【ドバイ(UAE)=岡崎悠利、栗田尚樹】20日に開幕するワールドカップ(W杯)カタール大会に臨む日本(FIFAランキング24位)が、カナダ(同41位)に敗れ、本番前最後の強化試合を終えた。後半ロスタイムにPKから失点した。
森保一監督は攻守に連動する戦術の確認や、選手個々のコンディションを見極める場。そんな中、先制点を挙げたMF相馬勇紀(25=名古屋グランパス)や、正確なパスで好機を演出した柴崎岳(30=レガネス)が評価を高めた。
故障者が続出している日本は、MF鎌田大地、伊東純也、主将のDF吉田麻也ら主力をベンチに置いた。4-2-3-1の先発メンバーはGK権田修一、DFラインは左から伊藤洋輝、板倉滉、谷口彰悟、酒井宏樹。ボランチは柴崎と田中碧、攻撃的MFの左が久保建英、トップ下に南野拓実、右に相馬。そして1トップに浅野拓磨が入った。故障明けの板倉、浅野がさっそく先発でピッチに立った。
前半9分、柴崎がカナダDFラインの裏に出した縦パス。このボールに相馬が素早く走り込んで右足ジャンピングボレーで合わせ、ゴールを奪った。
前半19分には久保が左サイドから強烈なシュートを放ったが、ゴール右へわずかに外れた。序盤は日本ペースだったが、一瞬のスキを突かれた。
前半21分のCK。中央で相に擦らされたボールを最後はDFビトリアに押し込まれた。

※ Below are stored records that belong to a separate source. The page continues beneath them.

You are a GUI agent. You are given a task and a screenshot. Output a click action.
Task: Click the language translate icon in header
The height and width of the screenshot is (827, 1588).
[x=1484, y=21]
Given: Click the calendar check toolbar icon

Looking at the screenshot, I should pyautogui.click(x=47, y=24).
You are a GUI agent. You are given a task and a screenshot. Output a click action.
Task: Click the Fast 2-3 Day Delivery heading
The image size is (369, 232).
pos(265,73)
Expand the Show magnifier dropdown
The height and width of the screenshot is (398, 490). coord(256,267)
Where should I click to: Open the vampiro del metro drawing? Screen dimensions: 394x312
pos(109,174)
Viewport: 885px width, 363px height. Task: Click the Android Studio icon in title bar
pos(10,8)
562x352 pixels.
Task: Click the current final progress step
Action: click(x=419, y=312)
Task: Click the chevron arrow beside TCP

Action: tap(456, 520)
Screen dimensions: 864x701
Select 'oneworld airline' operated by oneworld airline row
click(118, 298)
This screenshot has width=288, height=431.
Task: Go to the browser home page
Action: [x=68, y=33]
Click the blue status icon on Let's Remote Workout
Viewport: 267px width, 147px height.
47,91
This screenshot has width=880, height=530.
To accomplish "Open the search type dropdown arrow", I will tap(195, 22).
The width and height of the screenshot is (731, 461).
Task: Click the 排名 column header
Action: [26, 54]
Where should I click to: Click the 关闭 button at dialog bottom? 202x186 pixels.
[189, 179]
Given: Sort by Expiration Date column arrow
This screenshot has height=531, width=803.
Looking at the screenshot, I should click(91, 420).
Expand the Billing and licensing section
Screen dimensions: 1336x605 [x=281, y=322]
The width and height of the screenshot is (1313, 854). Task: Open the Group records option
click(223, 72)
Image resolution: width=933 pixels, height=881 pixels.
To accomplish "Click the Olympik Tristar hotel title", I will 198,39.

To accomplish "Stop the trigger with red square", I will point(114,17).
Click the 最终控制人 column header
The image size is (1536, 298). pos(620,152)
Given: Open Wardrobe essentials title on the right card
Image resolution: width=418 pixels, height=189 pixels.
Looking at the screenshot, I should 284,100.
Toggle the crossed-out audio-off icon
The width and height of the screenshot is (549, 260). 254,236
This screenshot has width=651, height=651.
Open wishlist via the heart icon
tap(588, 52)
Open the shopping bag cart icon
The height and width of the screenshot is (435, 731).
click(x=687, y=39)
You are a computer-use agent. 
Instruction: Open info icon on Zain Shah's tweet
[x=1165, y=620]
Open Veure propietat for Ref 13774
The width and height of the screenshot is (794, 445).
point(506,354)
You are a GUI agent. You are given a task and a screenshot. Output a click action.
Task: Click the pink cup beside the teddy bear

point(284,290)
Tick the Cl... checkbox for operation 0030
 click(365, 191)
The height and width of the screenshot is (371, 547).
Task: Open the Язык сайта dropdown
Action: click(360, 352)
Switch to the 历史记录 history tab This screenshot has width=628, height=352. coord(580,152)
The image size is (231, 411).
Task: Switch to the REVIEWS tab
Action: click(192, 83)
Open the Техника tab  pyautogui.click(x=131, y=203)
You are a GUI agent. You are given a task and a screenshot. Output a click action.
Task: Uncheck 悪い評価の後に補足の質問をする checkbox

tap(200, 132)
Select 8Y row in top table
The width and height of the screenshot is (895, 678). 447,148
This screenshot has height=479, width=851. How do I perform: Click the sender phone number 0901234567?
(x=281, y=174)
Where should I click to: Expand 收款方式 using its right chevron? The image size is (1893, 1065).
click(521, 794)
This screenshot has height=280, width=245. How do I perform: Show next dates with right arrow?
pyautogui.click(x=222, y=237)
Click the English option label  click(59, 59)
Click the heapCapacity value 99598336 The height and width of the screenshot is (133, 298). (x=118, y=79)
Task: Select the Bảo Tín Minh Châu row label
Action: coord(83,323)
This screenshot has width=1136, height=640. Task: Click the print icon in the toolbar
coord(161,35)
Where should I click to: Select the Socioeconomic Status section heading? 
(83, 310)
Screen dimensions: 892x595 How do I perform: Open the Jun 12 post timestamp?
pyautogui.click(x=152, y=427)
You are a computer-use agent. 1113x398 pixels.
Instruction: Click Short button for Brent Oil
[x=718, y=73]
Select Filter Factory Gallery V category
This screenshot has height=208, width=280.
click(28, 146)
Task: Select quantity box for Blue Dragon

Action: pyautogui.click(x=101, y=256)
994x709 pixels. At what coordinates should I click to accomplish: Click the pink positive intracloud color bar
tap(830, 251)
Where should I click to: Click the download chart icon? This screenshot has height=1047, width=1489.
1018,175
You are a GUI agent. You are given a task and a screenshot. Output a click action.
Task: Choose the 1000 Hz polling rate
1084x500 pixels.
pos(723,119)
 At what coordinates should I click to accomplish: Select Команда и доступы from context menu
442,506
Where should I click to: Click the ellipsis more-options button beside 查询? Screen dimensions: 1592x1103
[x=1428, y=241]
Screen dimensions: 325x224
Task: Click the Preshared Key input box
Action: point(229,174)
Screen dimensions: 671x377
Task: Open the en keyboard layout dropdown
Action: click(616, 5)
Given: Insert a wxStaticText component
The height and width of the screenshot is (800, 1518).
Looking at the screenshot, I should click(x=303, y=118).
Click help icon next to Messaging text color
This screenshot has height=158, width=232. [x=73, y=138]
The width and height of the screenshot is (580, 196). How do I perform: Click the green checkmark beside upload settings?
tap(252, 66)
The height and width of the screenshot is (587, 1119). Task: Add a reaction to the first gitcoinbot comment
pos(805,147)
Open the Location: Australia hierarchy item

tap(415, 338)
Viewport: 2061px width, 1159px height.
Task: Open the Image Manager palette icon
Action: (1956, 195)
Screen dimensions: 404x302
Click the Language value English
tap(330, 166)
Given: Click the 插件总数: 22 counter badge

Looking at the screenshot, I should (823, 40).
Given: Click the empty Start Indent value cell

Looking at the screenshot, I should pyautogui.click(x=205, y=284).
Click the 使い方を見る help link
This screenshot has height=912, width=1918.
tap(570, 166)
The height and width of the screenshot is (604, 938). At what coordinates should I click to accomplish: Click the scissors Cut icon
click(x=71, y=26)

1-1となった。その後も、強いフィジカルとスピードあるカナダの攻撃に苦しみ、ボールを握られる展開が続いた。
日本は連動した守備から攻撃に転じ、久保が個人技でシュートに持ち込む場面もあったが得点には至らなかった。後半開始から、浅野に代えて上田綺世、久保に代えて堂安律、酒井に代えて山根視来をピッチに送った。
均衡が破れない状況に後半21分、田中に代えて鎌田、板倉に代えて長友を投入。ボランチの遠藤航と守田英正が離脱していることもあり、鎌田はフランクフルトでプレーするボランチを試した。さらに後半40分には南野に代わり、吉田が入り交代枠の6人を使い切った。そして最後は3バックにシステムを変更した。
後半44分には柴崎のスルーパスから山根が抜け出し右足シュートを放ったが、惜しくも右ポストを叩いた。そしてロスタイム、山根が相手選手を倒し、PKを与えた。これをカバリーニに決められ、土壇場でまさかの失点となった。ただ、敗れたとはいえ負傷者を出すことなく、試合勘を磨きつつ選手の状態を確かめられたことは収穫だと言えそうだ。
今回のUAE遠征には、脳振とうからの復帰プログラム中のMF遠藤、左ふくらはぎに違和感があるMF守田、体調不良で合流遅れの三笘薫は不参加。また、右太もも負傷の冨安健洋はチームに同行こそしたが出場しなかった。
初の中東開催となるW杯は11~12月の冬開催とはいえ、気温が高く蒸し暑い。総力戦となることを見据えて準備を進める。日本は1次リーグE組で23日にドイツ、27日にコスタリカ、12月1日(日本時間2日)にスペインと対戦する。